Solidarität ist das Grundprinzip des Sozialstaates und eine wichtige und
zugleich bedrohte Ressource moderner Gesellschaften. Bedroht ist sie, wenn
Bürger sich Solidaritätspflichten entziehen oder Vorteile aus sozialen
Rechten genießen, ohne die damit verbundenen solidarischen Verpflichtungen
zu teilen. Globalisierung kann diese Probleme zuspitzen. Entnationalisierung
führt zur Anonymisierung des Kollektivs, das Anspruch auf solidarische
Unterstützung erheben kann. Die Autorinnen und Autoren des Bandes
untersuchen die Grundlagen von Solidarität und ihre Bedrohung durch Prozesse
der Entnationalisierung und zeigen auf, inwiefern auch zeitgenössische
Gesellschaften auf Solidarität angewiesen sind.
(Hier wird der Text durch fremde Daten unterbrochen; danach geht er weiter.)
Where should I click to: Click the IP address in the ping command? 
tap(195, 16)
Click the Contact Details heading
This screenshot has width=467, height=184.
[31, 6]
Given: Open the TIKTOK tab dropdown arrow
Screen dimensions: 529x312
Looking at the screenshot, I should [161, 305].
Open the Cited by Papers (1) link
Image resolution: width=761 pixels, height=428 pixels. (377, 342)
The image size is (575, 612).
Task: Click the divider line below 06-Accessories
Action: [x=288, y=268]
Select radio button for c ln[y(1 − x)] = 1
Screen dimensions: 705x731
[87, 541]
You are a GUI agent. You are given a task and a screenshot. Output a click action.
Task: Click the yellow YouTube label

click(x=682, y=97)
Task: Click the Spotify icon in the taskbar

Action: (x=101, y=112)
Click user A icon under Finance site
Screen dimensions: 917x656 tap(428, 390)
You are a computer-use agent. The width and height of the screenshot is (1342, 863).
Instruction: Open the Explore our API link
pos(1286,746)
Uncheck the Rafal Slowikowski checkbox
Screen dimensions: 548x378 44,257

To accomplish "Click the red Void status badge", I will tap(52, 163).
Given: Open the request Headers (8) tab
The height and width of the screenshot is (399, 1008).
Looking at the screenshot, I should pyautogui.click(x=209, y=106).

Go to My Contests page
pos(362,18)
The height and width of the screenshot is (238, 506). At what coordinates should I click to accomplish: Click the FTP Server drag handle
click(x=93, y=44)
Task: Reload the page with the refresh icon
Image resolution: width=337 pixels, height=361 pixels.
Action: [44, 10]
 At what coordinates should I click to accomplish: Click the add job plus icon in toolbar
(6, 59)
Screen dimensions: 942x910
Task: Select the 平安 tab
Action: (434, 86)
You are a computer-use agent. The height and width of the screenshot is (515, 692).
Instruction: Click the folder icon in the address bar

Mit Beiträgen unter anderem von Helmut Anheier, Johannes Berger, Ayse
Caglar, Wolfgang van den Daele, Rainer Döbert, Jürgen Habermas, Franz-Xaver
Kaufmann, Herfried Münkler, Claus Offe, Ilona Ostner, Klaus Schlichte,
Reinhard Schulze, Steffen Sigmund, Rudolf Stichweh, Christian Tomuschat und
Heike Walk.
Jens Beckert ist Professor für Gesellschaftstheorie an der
Georg-August-Universität Göttingen. Julia Eckert ist wissenschaftliche Mitarbeiterin am
Max-Planck-Institut für ethnologische Forschung, Halle/Saale. Martin Kohli ist Professor für Soziologie an der Freien Universität
Berlin (ab Herbst 2004 am European University Institute, Florenz). Wolfgang Streeck ist Professor für Soziologie und Direktor am
Max-Planck-Institut für Gesellschaftsforschung, Köln.